Many of Valona's citizens fled to the island of Saseno and asked for Venetian protection. Balsha continued to expand his territory in the western Balkans, inheriting Zeta in 1378 and conquering Dyrrhachium from Karl Topia soon after, whereupon he assumed the title "Duke of Albania", probably after the former Venetian province of the same name. Thopia called on the Ottomans for help however, and Balsha was killed in the Battle of Savra near Berat in 1385. His widow Comita recovered control of her patrimonial territory, and ruled it thereafter jointly with her daughter Rugina (or Rudina).

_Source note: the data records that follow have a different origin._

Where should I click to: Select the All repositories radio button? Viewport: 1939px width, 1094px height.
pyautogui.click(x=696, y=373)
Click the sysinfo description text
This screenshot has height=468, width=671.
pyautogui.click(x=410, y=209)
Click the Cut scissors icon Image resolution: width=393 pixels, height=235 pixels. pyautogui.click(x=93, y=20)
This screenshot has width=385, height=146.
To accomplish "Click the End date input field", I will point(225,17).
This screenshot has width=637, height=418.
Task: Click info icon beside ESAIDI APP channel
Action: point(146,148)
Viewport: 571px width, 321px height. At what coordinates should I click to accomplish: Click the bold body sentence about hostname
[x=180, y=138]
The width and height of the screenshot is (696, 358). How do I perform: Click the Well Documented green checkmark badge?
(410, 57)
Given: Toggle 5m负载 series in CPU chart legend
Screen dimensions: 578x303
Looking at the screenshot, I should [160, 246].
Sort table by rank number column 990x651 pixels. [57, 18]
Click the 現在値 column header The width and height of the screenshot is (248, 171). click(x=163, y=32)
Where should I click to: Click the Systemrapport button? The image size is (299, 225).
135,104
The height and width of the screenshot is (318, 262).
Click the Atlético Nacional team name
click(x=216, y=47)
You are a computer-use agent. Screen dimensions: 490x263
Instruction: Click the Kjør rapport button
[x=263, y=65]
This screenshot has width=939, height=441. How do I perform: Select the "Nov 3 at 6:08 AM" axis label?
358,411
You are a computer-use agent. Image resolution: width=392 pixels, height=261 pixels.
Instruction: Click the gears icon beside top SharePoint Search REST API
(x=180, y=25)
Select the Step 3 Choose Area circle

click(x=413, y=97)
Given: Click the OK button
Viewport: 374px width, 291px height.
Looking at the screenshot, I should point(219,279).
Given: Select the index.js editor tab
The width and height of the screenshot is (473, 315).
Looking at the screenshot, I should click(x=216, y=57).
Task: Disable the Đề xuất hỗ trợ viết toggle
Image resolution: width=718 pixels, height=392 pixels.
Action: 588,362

Berat however had already fallen to the Muzaka, and their lordship was now confined to the area around Vlorë, with Kaninë, Himarë and the fort of Pyrgos.

The principality was now faced with the ever-increasing Ottoman threat; in 1386, Balsha's widow offered to cede Valona to Venice in exchange for aid, but the Republic refused, since Valona alone without her hinterland was indefensible. Following the decisive Ottoman victory at the Battle of Kosovo in 1389, the situation became yet more precarious. A similar offer in 1393 was also rejected by a Venice anxious not to antagonize the Ottomans, but another, more comprehensive proposal, followed two years later. Through the bishop of Albania, the widow offered to the handover of the entire principality in exchange for a lifelong pension for her and her family of some 7,000 ducats drawn, from the principality's revenue (estimated at 9,000 ducats). Negotiations faltered after the widow's death in 1396. She was succeeded by Rugina, who in 1391 had married Mrkša Žarković. According to Italian sources, the principality was called the Kingdom of Serbia during Mrkša'a period. Threatened by Ottoman expansion, both Balsha's widow and Mrkša repeatedly offered to surrender Valona and their principality to the Venetians, but they refused or procrastinated. After Mrkša's death in 1414, he was briefly succeeded by his widow Rugina, until the Ottomans took the city in 1417.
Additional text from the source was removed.